Sunday, January 27, 2013

IYBC Saw-whet Owl Trip!

By Ceth Williams

On January the 19th the Indiana Young Birders took a trip to Lafayette, Indiana to the property of Dr. Delano Arvin to take a couple of hikes around the woods to see Saw-whet Owls. These owls are one of the tiniest owls in the world so we were very excited to them. First, we hiked up to the top of a hill where an owl was resting in a grove of pine trees. It was hard to see, but it was still cool. In the next spot we went there was an owl right in the open making it very easy to get pictures. There was also another owl further back in the woods.

Around thirty people showed up to see the owls. There were a bunch of kids, but there were also quite a few adults. The kids got to ride on the gator to go see the Barred Owls because they would fly off if you walked to see them. We walked to see the Saw-whet’s. The gator was fun!  Sadly enough, my sock hat got taken off by a branch. But, we turned back around to get it.

The pictures of the Saw-whet Owl at the bottom of the hill were amazing. The little thing was right in your face.  At the top of the hill it was harder, but I still managed to find a hole and get good shots. It was dark where the Barred Owls were, but I was still able to get a few pictures.

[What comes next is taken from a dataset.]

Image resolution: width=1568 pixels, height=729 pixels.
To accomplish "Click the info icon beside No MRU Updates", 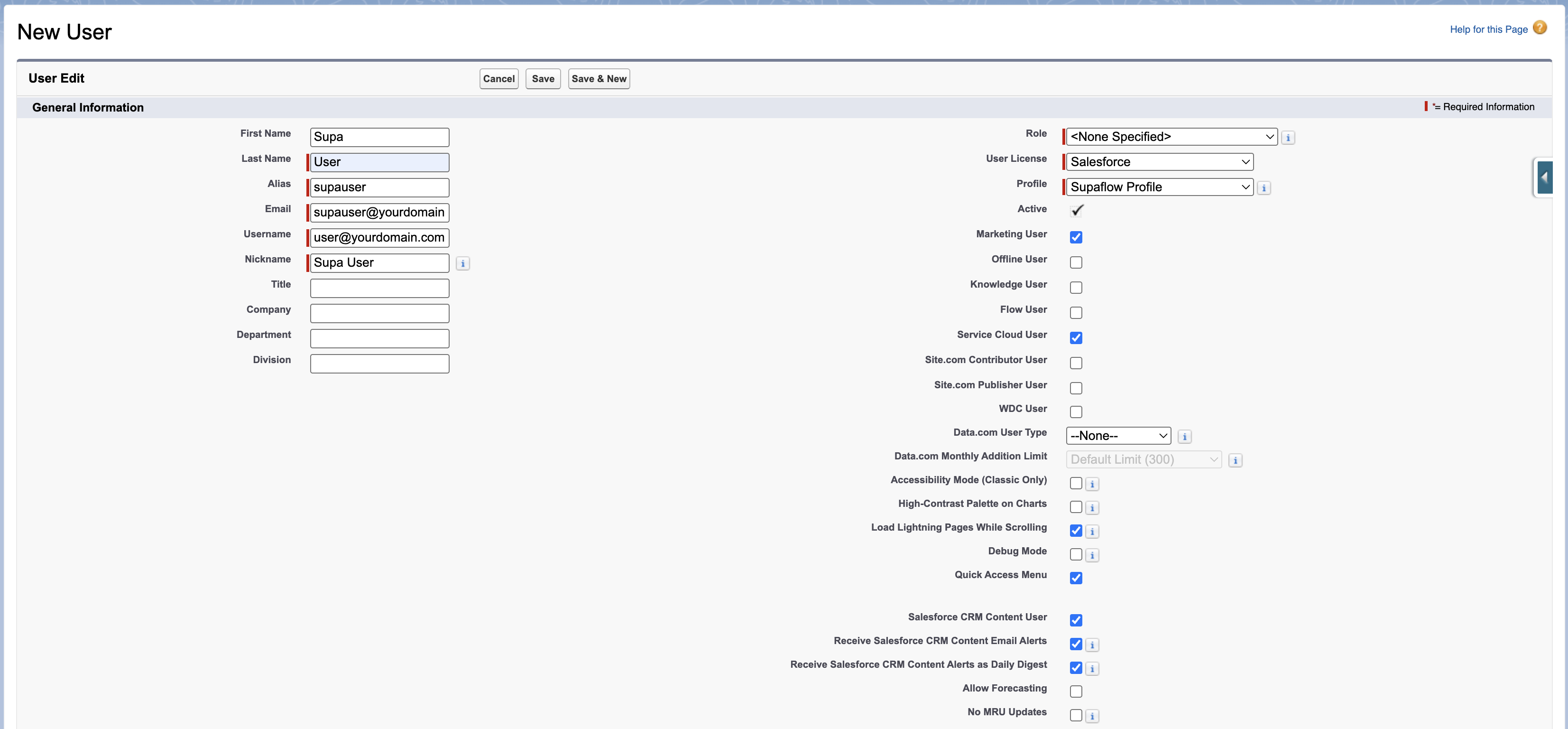I will [1092, 716].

This property is one of the best places the IYBC visits. There are so many opportunities to see things you can’t always see together in one place and when we go we also learn about many other things in the woods.

IYBC’s next trip there will be in April. So I hope the experience is as good as it always is and maybe better. This is really one of the best trips we have taken. I will come and attend every event. I hope everyone else enjoys it as much as I have.

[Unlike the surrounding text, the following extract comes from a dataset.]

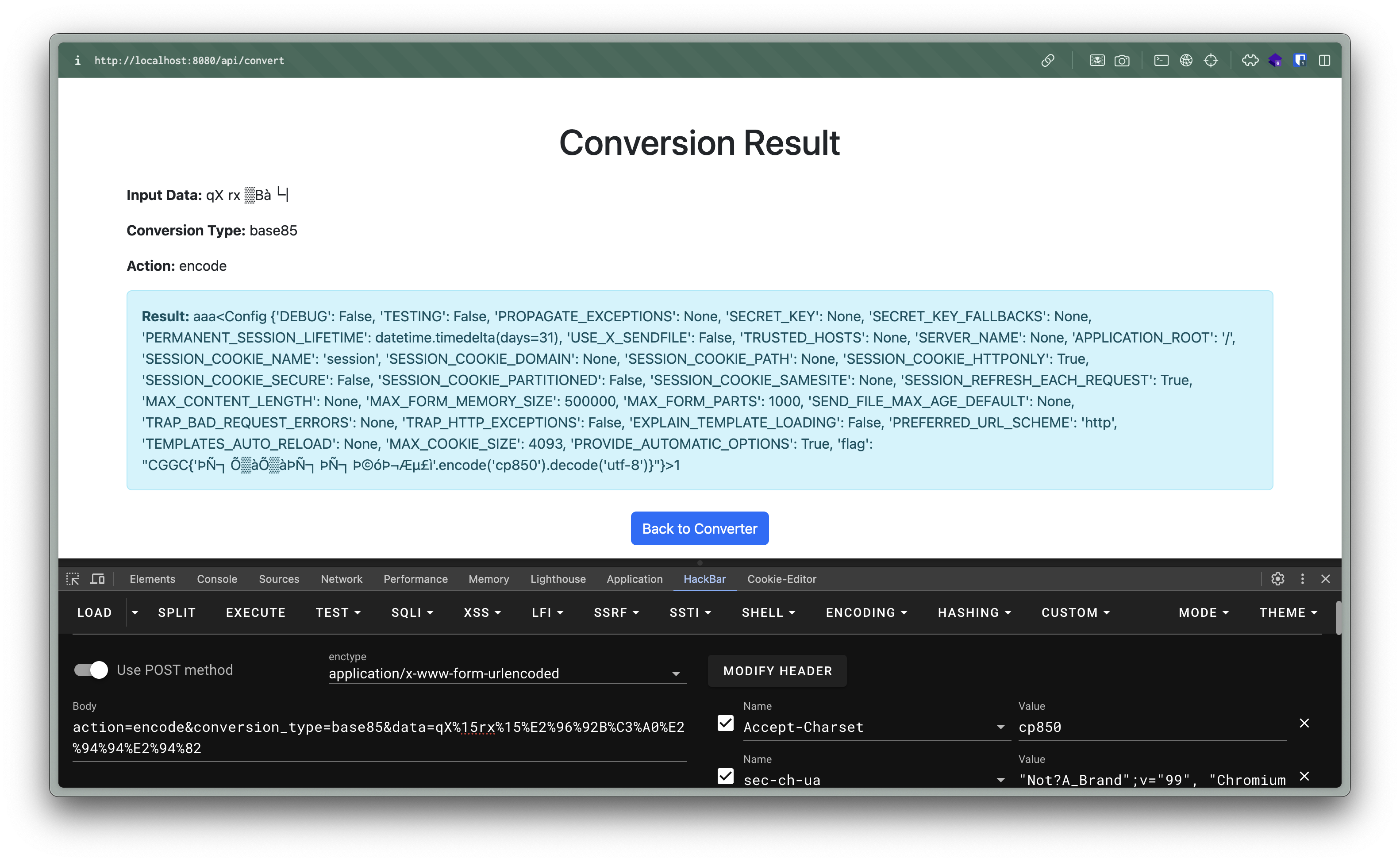This screenshot has width=1400, height=862.
Task: Click the Back to Converter button
Action: point(700,528)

Pictures (all by Ceth Williams on the Arvin property): (Top) Saw-whet Owl, (Middle) Barred Owl, (Bottom) Hornet Nest.

Friday, January 11, 2013

Christmas Bird Counts and How Young Birders Can Help Your Local Teams

Sarah Sass

Sarah at her first CBC in 2009

Have you ever been on a Christmas bird count?  Well, if you haven’t, I highly recommend it.  Not just for the sake of birding, but for the conversation.  Christmas bird counts are a good way to meet other birders who may just be the same age as you or they may just live near you.  Being young birders, we don’t all have a driver’s licenses.  Therefore, if you don’t have a parent into birding, it could be quite hard to get a ride to a birding hotspot such as Goose Pond.  Getting to know another birder that lives near you could help you get out to enjoy some of the birds that you may not have another opportunity to see.

One reason that young birders are needed on Christmas bird counts is that we offer great eyesight and excellent hearing.  Having young birders like us on the team can help to increase the number of birds that your team either sees or hears.  So don’t hesitate to find out when a team near you will head out for a full day of birding.

Lindsey and Sarah Sass in 2012

When you do meet a birder to hang out with while in the field, don’t be afraid to start a conversation, whether it’s about birds, family, or even yourself.   Birders love to hear birding stories, and even how that person started birding.  It’s important that you feel comfortable with the group that you are with, because on Christmas bird counts, you need to work as a group to spot things.  In many cases, you will need to shout out the birds that you think you see or hear so your group can clarify and count. 

Many Christmas bird counts have what’s called a compiling party at the end.  At a compiling party, all of the teams in that particular count will get their data recorded.  From what I just told you, the compiling party may sound kind of boring, but before you get your data recorded all of the birders get to hang out, tell stories, and eat some food.  It’s kind of like a small potluck.  All of the birders bring food to share at the party.  You can meet even more birders!  There are plenty out there, and compiling parties are one of the best places to meet other birders. So never overlook the compiling party. 

So, when our birding mentors are no longer around, we young birders will need to step in and carry on what the last generation did.  It is best to start birding at a young age to have more experience.  I started birding when I was eight years old, and I have been into walking and the outdoors since I was only two years old!  My life list has 251 species on it, and my last life bird, the Merlin, I got on a Christmas bird count.  I have participated in four Christmas bird counts just this season, and I have enjoyed every one of them.  That’s the basic information about Christmas bird counts and why young people like us need to get involved in Christmas bird counts.